John Hunter wrote:
> 
> 
> On Mon, Mar 23, 2009 at 3:24 PM, Jae-Joon Lee <lee.j.j...@gmail.com 
> <mailto:lee.j.j...@gmail.com>> wrote:
> 
>     The example (e) in my previous script have a code and a text label
>     mismatched.
>     I'm attaching the corrected one.
> 
>     I took a more look on how a patch is drawn.
>     the draw() method of a patch calls draw_path method of the renderer,
>     which seems to be responsible for both "fill", and "stroke". But there
>     is only one alpha value (gc.alpha).
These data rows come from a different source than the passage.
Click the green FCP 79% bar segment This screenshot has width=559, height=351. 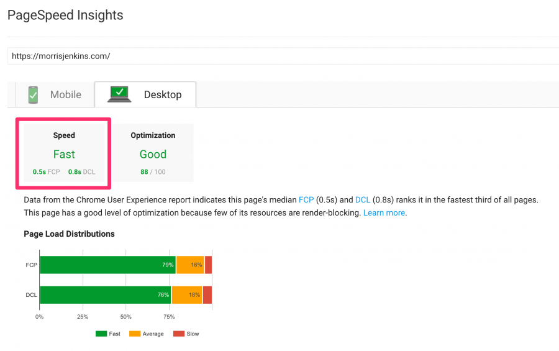107,265
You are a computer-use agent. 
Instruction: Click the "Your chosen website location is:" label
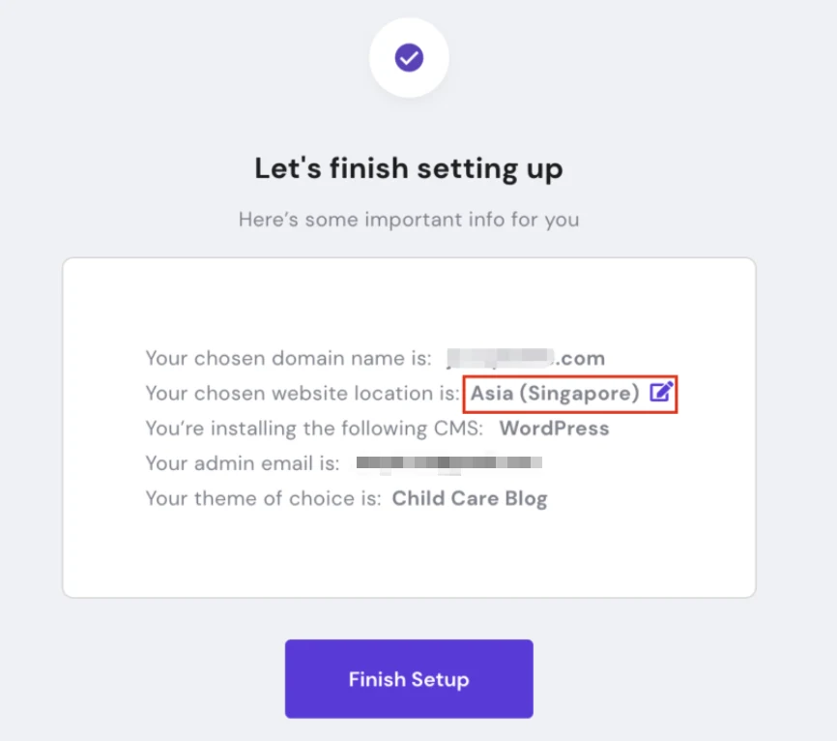tap(303, 393)
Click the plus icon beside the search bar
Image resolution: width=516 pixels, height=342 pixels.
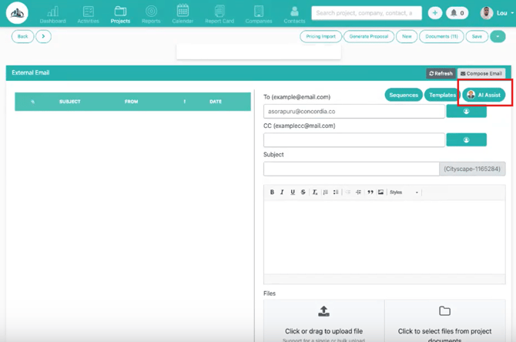point(435,13)
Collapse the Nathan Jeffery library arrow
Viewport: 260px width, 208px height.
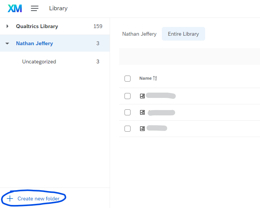(x=7, y=44)
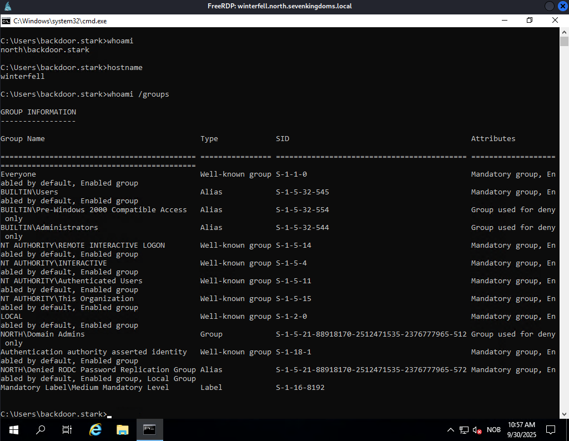The width and height of the screenshot is (569, 441).
Task: Click the FreeRDP app icon in title bar
Action: pyautogui.click(x=8, y=6)
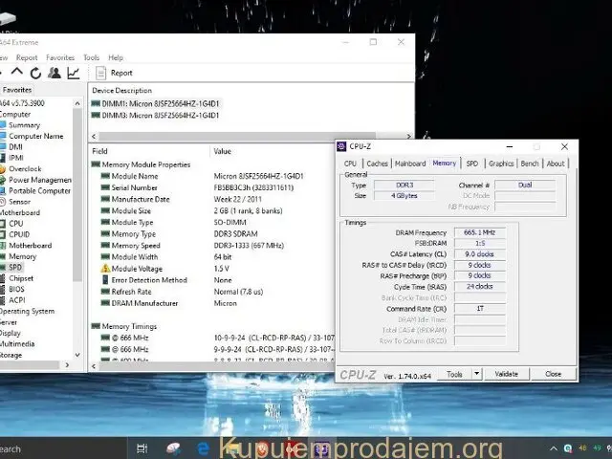Select Operating System in the sidebar tree

(x=27, y=311)
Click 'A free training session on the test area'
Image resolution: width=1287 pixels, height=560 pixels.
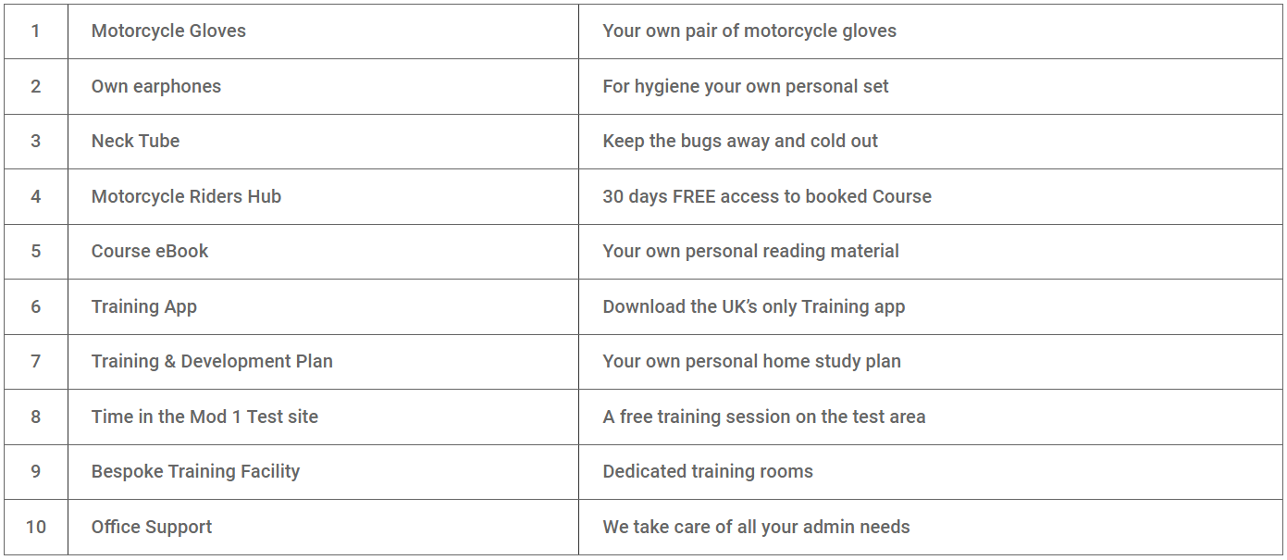click(764, 417)
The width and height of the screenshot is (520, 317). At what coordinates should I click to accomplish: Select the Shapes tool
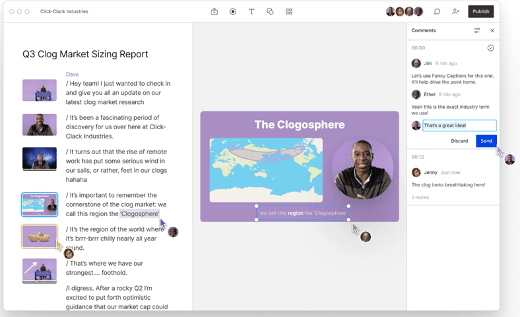(x=270, y=12)
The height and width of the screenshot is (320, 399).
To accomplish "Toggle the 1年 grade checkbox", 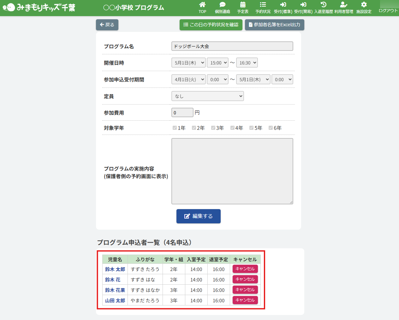I will (175, 128).
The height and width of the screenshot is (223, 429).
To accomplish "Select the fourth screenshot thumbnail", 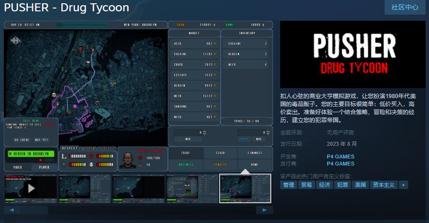I will tap(192, 189).
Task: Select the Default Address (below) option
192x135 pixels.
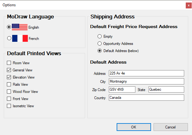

The rgbFace is a tuple of r,g,b
>     and does not have a alpha value.
> 
>            renderer.draw_path(gc, tpath, affine, rgbFace)
> 
>     Thus, it seems that is is not possible to have different alpha for
>     "fill" and "stroke".
>     One of the easiest solution would be call the draw_path twice, each
>     for fill and stroke.
> 
> 
> I think we would pay a significant performance hit in some cases to make 
> the call twice.  Perhaps this is a good time to rethink the draw_path 
> and gc signature, since as Eric notes these have evolved over time from 
> the early days when mpl didn't have alpha at all.  One possibility would 
> be to have a facecolor/edgecolor property on the gc itself, which would 
> be rgba tuples.  Since the gc is almost entirely internal, we can revamp 
> it w/o affecting userland code, though it would be nice to support 
> legacy methods (eg gc.set_alpha could warn and then proceed to set the 
> edge and face alpha channel).  Then we would drop the rgbFace argument 
> entirely.  Obviously this would require hacking through a bunch of 
> backend code to fix, but the changes would be fairly straightforward and 
> of the busy-work variety.
> 
> JDH

It may be nearly orthogonal to the lower-level changes you are 
suggesting, John, but before I completely forget about it I would like 
to toss out a very vague idea about reform at a higher level, with 
apologies that I have not thought it through:

Maybe we need an MplColorSpec class.  At present, functions and methods 
typically accept colors and/or color arrays in a wide variety of forms. 
  This is good.  My thought is that these should then be converted by 
the accepting function or method to instances of the new class, and that 
instances of the new class should be accepted as color inputs along with 
all the old forms.  I suspect that this refactoring might, without loss 
of backwards compatibility, make it possible to considerably simplify, 
clarify, and generalize the handling of colors (again, both single 
values and arrays), and provide a less-confusing framework for setting 
and overriding defaults.  I think that as things are now, color spec 
checking and/or conversion are often done repeatedly in a single 
pipeline.  With the class, all this would happen only the first time a 
color spec is encountered.

The class might include mapping, or the present color mapping might 
yield an instance of the class; I have not thought about this aspect.